A periodontal probe (small dental instrument) is used to gently measure the space between the tooth and the gums (the sulcus). The depth of a healthy sulcus measures three millimeters or less and does not bleed. The periodontal probe helps indicate if pockets are deeper than three millimeters. As periodontal disease progresses, the pockets usually get deeper.
Your dentist or hygienist will use pocket depths, amount of bleeding, inflammation, tooth mobility, etc., to make a diagnosis that will fall into a category below:
Gingivitis is the first stage of periodontal disease. Plaque and its toxic by-products irritate the gums, making them tender, inflamed, and likely to bleed.
Plaque hardens into calculus (tartar). As calculus and plaque continue to build up, the gums begin to detach or recede from the teeth. Deeper pockets form between the gums and teeth and become filled with bacteria. The gums become very irritated, inflamed, and bleed easily. Slight to moderate bone loss may be present.
The teeth lose more support as the gums, bone and the periodontal ligament that attaches the gums to the teeth continue to be destroyed. The infection becomes more severe and pus forms in the pockets. A side effect of the pus formation is often severe bad breath. Unless treated, the affected teeth will become loose and may be lost. Generalized moderate to severe bone loss may be present.
Periodontal treatment methods depend upon the type and severity of the disease. Your dentist and dental hygienist will evaluate for periodontal disease and recommend the appropriate treatment.

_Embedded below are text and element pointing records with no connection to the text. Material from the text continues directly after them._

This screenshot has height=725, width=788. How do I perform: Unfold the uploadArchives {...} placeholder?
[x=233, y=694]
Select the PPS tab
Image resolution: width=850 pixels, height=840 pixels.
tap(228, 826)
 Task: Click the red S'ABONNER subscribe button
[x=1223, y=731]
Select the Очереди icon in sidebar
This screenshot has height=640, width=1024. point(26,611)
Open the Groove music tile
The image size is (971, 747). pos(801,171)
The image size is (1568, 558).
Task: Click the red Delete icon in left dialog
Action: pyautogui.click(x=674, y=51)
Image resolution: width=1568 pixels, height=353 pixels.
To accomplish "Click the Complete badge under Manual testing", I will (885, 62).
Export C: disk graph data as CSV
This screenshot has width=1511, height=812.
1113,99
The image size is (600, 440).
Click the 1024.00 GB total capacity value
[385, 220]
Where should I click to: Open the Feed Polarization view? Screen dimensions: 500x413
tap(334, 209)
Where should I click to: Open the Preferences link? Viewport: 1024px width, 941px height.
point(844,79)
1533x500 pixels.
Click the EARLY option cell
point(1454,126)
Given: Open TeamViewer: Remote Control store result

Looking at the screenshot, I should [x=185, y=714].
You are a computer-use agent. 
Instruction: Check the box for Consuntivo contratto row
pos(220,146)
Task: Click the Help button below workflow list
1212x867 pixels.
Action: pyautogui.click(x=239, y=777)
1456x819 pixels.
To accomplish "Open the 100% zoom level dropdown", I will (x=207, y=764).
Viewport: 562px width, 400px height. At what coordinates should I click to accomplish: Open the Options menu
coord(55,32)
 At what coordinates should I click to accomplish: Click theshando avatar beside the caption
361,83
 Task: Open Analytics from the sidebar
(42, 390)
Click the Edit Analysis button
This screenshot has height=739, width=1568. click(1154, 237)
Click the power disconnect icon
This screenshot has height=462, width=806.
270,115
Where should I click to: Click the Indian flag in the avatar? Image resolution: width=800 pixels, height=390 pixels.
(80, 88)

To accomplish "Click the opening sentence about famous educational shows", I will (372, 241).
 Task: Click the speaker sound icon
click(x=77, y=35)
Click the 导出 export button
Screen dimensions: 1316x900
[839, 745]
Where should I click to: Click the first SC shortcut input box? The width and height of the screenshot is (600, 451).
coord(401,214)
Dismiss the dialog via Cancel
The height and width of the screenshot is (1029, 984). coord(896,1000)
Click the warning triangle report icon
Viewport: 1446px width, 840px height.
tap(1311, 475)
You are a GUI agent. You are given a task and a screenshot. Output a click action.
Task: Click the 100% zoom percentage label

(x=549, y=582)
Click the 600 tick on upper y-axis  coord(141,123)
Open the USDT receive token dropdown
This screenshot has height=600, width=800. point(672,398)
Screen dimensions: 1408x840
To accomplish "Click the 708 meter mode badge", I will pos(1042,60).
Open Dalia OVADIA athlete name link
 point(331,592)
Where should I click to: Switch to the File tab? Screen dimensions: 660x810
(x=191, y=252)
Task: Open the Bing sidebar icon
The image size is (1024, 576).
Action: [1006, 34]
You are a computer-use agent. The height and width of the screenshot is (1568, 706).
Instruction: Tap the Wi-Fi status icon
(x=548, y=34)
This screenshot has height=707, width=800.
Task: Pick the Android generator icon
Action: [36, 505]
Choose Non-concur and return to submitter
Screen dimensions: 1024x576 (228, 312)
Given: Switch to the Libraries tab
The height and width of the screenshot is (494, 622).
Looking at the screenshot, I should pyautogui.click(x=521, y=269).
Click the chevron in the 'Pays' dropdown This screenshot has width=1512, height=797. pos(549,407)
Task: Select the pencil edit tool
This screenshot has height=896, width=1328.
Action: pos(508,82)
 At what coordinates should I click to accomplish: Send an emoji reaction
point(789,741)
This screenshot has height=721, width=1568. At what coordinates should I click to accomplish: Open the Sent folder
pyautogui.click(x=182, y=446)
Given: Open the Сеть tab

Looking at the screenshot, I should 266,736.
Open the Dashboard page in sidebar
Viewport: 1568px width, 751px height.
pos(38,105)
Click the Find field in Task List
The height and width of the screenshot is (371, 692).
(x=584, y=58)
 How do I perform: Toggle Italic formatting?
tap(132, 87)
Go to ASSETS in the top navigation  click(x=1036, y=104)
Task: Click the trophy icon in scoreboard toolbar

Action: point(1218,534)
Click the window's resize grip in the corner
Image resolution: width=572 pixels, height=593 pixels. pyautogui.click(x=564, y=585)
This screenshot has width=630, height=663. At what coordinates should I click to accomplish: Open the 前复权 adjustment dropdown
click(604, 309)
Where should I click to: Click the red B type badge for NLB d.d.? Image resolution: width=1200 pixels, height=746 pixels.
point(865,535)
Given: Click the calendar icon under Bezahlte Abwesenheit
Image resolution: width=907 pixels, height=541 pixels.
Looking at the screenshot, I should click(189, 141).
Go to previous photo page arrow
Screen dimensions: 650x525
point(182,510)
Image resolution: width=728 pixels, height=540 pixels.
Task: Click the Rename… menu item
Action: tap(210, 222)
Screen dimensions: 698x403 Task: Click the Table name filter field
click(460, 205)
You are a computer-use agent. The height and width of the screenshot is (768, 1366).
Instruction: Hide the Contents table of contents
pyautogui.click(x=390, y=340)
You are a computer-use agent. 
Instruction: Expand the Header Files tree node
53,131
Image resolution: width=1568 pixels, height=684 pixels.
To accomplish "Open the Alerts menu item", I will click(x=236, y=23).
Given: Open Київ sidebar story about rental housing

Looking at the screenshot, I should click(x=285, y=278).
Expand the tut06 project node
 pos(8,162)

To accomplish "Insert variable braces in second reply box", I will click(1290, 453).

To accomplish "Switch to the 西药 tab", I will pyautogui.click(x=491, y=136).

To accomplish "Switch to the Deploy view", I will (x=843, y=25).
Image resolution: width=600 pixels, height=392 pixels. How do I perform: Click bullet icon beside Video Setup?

Periodontal disease progresses as the pockets get filled with bacteria, plaque, and tartar, causing irritation to the surrounding tissues. When these irritants remain in the pocket, they can cause damage to the gums and eventually, the bone that supports the teeth.
If the disease is caught in the early stages of gingivitis, and no damage has been done, improved home care and regular cleanings will be recommended. You will be given instructions on improving your daily oral hygiene habits.
If the disease has progressed to more advanced stages, treatment for periodontal disease called root debridement therapy, will be recommended. It is usually done one section of the mouth at a time while the area is numb. In this procedure, tartar, plaque, and toxins are removed from below the gum line and rough spots on root surfaces are made smooth, using both ultrasonic and hand instruments. A laser may also be used to eliminate bacteria in the pocket as well as remove unhealthy tissue. This procedure helps gum tissue to heal and pockets to shrink by reattaching to the tooth. Medications, special medicated mouth rinses, and an electric tooth brush may be recommended to help control infection and healing.
If the pockets do not heal after root debridement therapy, periodontal surgery (gum surgery) may be needed to reduce pocket depths, making teeth easier to clean. Surgical procedures are usually done by a Periodontist.